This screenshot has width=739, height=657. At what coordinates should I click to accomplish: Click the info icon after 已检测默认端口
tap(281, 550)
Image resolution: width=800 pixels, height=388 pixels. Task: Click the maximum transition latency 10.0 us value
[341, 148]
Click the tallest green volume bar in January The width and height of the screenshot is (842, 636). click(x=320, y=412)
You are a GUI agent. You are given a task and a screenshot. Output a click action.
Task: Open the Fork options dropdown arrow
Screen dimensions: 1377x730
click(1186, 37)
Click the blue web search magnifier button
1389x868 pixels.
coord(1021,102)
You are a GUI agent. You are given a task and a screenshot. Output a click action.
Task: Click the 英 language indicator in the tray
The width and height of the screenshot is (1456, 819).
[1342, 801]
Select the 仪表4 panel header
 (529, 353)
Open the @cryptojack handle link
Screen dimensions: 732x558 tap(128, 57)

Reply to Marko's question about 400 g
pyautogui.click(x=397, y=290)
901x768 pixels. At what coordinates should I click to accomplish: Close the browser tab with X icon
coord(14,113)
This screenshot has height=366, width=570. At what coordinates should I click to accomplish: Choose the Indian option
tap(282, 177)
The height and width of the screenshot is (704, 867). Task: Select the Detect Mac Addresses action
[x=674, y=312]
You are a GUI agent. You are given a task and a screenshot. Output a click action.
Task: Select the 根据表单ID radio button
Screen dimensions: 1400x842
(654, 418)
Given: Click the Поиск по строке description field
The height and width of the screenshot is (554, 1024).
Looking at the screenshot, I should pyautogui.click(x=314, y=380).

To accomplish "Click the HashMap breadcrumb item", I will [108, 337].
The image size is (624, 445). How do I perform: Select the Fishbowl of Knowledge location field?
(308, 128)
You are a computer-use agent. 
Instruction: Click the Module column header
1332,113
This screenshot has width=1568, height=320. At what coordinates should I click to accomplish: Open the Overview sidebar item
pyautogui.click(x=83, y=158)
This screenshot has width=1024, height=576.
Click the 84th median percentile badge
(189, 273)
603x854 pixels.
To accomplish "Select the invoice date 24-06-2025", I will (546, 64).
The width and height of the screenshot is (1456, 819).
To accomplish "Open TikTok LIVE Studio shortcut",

● **Enunciado**: Copia sin ningún cambio todas las líneas del material anterior.

● **Solución del ejercicio**:
This screenshot has width=739, height=657. At what coordinates should I click to accomplish: Click the info icon after 已检测默认端口
tap(281, 550)
Image resolution: width=800 pixels, height=388 pixels. Task: Click the maximum transition latency 10.0 us value
[341, 148]
Click the tallest green volume bar in January The width and height of the screenshot is (842, 636). click(x=320, y=412)
You are a GUI agent. You are given a task and a screenshot. Output a click action.
Task: Open the Fork options dropdown arrow
Screen dimensions: 1377x730
click(1186, 37)
Click the blue web search magnifier button
1389x868 pixels.
coord(1021,102)
You are a GUI agent. You are given a task and a screenshot. Output a click action.
Task: Click the 英 language indicator in the tray
The width and height of the screenshot is (1456, 819).
[1342, 801]
Select the 仪表4 panel header
 (529, 353)
Open the @cryptojack handle link
Screen dimensions: 732x558 tap(128, 57)

Reply to Marko's question about 400 g
pyautogui.click(x=397, y=290)
901x768 pixels. At what coordinates should I click to accomplish: Close the browser tab with X icon
coord(14,113)
This screenshot has height=366, width=570. At what coordinates should I click to accomplish: Choose the Indian option
tap(282, 177)
The height and width of the screenshot is (704, 867). Task: Select the Detect Mac Addresses action
[x=674, y=312]
You are a GUI agent. You are given a task and a screenshot. Output a click action.
Task: Select the 根据表单ID radio button
Screen dimensions: 1400x842
(654, 418)
Given: Click the Поиск по строке description field
The height and width of the screenshot is (554, 1024).
Looking at the screenshot, I should pyautogui.click(x=314, y=380).

To accomplish "Click the HashMap breadcrumb item", I will [108, 337].
The image size is (624, 445). How do I perform: Select the Fishbowl of Knowledge location field?
(308, 128)
You are a computer-use agent. 
Instruction: Click the Module column header
1332,113
This screenshot has width=1568, height=320. At what coordinates should I click to accomplish: Open the Overview sidebar item
pyautogui.click(x=83, y=158)
This screenshot has width=1024, height=576.
Click the 84th median percentile badge
(189, 273)
603x854 pixels.
To accomplish "Select the invoice date 24-06-2025", I will (546, 64).
The width and height of the screenshot is (1456, 819).
To accomplish "Open TikTok LIVE Studio shortcut",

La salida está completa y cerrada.